GAZETA: Após as revelações do denunciante Edward Snowden sobre a operação de vigilância em massa feita pela Agência Nacional de Segurança estadunidense (NSA) em 2013, até que ponto o cenário governamental mudou neste campo?

SCHNEIER: As revelações de Snowden chamaram a atenção das pessoas sobre o que estava acontecendo, mas poucomudou como resultado. O “Ato de Liberdade Estadunidense” (USA Freedom Act) resultou algumas pequenas mudanças num único programa de coleta de dados do governo. A coleta de dados pela NSA não mudou; as leis que regulam o que a NSA pode fazer não mudaram; a tecnologia que permite que eles o façam também não mudou. Então o cenário é praticamente o mesmo.

GAZETA: Deveríamos estar preocupados com isto?

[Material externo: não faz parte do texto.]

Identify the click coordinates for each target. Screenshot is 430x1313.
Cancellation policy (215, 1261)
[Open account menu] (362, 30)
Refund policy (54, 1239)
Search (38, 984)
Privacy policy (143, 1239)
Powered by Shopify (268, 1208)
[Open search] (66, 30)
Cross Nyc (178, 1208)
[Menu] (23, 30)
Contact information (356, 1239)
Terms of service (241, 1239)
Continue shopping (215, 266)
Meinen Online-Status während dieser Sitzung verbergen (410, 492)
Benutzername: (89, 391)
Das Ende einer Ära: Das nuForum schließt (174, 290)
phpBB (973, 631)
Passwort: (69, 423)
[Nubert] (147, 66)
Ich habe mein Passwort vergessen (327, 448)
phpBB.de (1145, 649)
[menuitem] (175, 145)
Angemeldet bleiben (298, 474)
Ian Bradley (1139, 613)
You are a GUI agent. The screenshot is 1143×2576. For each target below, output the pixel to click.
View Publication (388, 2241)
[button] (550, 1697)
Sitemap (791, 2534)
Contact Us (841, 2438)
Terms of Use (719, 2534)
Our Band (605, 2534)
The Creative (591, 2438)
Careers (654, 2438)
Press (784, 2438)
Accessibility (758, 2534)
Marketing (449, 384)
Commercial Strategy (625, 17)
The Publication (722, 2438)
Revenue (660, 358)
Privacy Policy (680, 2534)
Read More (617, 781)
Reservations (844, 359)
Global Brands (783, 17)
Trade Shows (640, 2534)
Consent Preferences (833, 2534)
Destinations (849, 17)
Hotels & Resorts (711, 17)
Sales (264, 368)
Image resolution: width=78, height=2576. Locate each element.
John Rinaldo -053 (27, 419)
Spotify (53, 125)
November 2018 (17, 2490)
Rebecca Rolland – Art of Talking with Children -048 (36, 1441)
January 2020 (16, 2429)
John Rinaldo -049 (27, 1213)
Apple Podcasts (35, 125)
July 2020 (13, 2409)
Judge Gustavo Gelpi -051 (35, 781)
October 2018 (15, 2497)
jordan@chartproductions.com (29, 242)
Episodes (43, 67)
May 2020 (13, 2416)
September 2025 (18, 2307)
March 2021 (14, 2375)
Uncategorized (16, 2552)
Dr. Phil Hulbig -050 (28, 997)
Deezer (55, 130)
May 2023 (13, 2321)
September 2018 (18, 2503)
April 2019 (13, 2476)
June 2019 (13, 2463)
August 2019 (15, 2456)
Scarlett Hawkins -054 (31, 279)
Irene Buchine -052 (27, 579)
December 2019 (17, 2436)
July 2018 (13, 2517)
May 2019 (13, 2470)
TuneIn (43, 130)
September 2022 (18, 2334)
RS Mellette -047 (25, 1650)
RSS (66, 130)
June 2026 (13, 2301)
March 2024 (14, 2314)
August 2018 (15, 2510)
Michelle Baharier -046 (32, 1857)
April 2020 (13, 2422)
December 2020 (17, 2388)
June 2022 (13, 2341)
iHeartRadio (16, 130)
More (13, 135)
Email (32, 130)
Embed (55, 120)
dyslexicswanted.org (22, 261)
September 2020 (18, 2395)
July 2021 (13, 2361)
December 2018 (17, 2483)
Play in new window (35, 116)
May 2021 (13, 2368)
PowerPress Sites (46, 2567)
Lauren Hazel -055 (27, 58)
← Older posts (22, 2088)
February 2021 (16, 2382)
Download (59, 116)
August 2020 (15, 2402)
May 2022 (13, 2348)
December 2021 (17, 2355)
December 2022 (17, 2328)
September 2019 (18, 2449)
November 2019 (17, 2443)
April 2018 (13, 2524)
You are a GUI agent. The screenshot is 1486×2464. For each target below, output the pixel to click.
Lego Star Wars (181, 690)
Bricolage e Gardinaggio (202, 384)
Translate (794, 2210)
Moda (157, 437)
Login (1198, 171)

SCHNEIER: As pessoas deveriam estar alarmadas, tanto como consumidores quanto como cidadãos. Mas hoje, as coisas com as quais nos preocupamos dependem muito do que está em destaque na mídia, e no momento a vigilância em massa não está nas notícias. Não foi um assunto na eleição de 2016, e no geral não é algo que os legisladores estejam dispostos a enfrentar. Snowden contou sua história, o Congresso passou uma nova lei em resposta, e as pessoas seguiram em frente.

GAZETA: E a vigilância corporativa? Quão difundida ela é?

SCHNEIER: Vigilância é o modelo de negócios da internet. Todos estão sendo constantemente vigiados por diversas companhias, desde as redes sociais como Facebook até operadoras de telefone. A informação é coletada, compilada, analisada e usada para tentar nos vender coisas. Personalizar a propaganda é a forma como estas empresas fazem dinheiro, e é por isto que ainda temos tanto conteúdo gratuito para usuários. Nós somos o produto, não os consumidores.

GAZETA: Eles deveriam ser impedidos?

SCHNEIER: Está é a questão filosófica. Pessoalmente, eu acho que em muitos casos a resposta é sim. É uma questão de quanta manipulação permitimos em nossa sociedade. Neste momento, a resposta é que vale tudo. As coisas não foram sempre assim. Nos anos 1970, o congresso estadunidense passou uma lei que tornou ilegal um tipo de propaganda subliminar porque acreditava-se que era moralmente errado. Esta técnica de propaganda é uma brincadeira de criança comparada com o tipo de manipulação personalizada que as empresas fazem hoje em dia. A questão legal é definir se esse tipo de cibermanipulação é uma prática de negócios enganosa e injusta, e, se for o caso, se a Comissão Federal de Comércio pode agir e proibir muitas destas práticas.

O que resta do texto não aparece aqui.